Anti-myelin oligodendrocyte glycoprotein (MOG) antibodies, which target a glial protein on the myelin sheath, have recently been described as a new auto-immune signature of inflammatory demyelinating diseases that might involve optic neuritis, extended or short medullar lesions, and encephalic inflammatory lesions [1]. However, intracranial hypertension (ICH) has not been well described as a symptom of MOG antibody disease (MOGAD).

The spread of the COVID-19 pandemic implied an accelerated vaccination scheme with a great number of subjects vaccinated in a short period of time. This raises notifications of various manifestations that could be considered as vaccine side-effects. Some reports have mentioned acute disseminated encephalomyelitis (ADEM)-like manifestations [2, 3], and to date six cases of MOGAD after COVID-19 vaccination were notified [4,5,6].

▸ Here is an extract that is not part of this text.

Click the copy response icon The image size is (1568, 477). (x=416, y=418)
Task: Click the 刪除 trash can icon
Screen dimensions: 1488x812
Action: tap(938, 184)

A 35-year-old female patient with no prior medical history received one dose of ChAdOx1 nCoV-19 vaccine in March 2021. At week one after vaccination, she developed abdominal pain, nausea and headaches. Abdominal and ophthalmological explorations were normal. A brain MRI at week 4 showed white matter hypersignals of the area postrema, the cerebral peduncle and the left thalamus. Between week 4 and 5 from vaccination, she subsequently presented acute urinary retention that regressed spontaneously. Six weeks after the vaccine injection, she was hospitalized for confusion. Brain imaging found new lesions of the corpus callosum, the right optic radiation, the pons, and subcortical frontal left white matter, without gadolinium enhancement. It also revealed evidence for ICH, with enlarged optic nerves sheaths, lateral sinus stenosis and empty sella syndrome. An asymmetric papilledema with normal visual acuity was found upon ophthalmological examination. MRI and ophthalmological data are available in Fig. 1. CSF examination revealed meningitis (189 cells/µL with 64% of lymphocytes), and detectable oligoclonal bands. The opening pressure was 31 cmH2O, before depleting 7 mL of CSF. There were no predisposing factors for idiopathic intracranial hypertension (normal body mass index, no concomitant treatment). Anti-MOG antibodies were positive in both serum and CSF (cytometric based array system from Euroimmun, confirmed by live-cell based assay from the French national reference laboratory in Lyon University hospital). An exhaustive work-up ruled out other etiologies such as lymphoma, tuberculosis, auto-immune or other infectious diseases. Headaches and nausea disappeared after introduction of acetazolamide. Spinal cord MRI identified a 10 mm cervical lesion, without gadolinium enhancement.

Fig. 1
figure 1

MRI and optical coherence tomography data. A–B Data from the first MRI showing white-matter FLAIR hyperintensities of the left posterior thalamus (panel A), left cerebral peduncle (panel B) (arrow heads). C–D Second MRI data showing white-matter FLAIR hyperintensities of the corpus callosum (panel C), and C2 myelitis (in T2-weighted images, panel D) (arrow heads). EG Intracranial hypertension aspects with right lateral sinus stenosis (panel E), empty sella syndrome (panel F), and enlarged optic nerves sheaths (panel G) (arrow heads). H Neuritis and perineuritis of the optic nerves in T1-weighted post gadolinium sequences during the relapse as optic neuritis. (arrow heads). I and K horizontal tomography of the papilla for both eyes showing papilledema. J Optical coherence tomography data for the thickness of the retinal nerve fiber layer (normal distribution in green) showing increased thickness for both eyes

Given the absence of activity signs on the MRI, the clinical improvement and the delay from the episode of urinary retention, the patient was discharged without steroids or immunosuppressive agents. Five months after the onset of symptoms, an MRI found regression of the inflammatory lesions and ICH signs, and disappearance of the medullar lesion without atrophy. There was no papilledema or visual field defect.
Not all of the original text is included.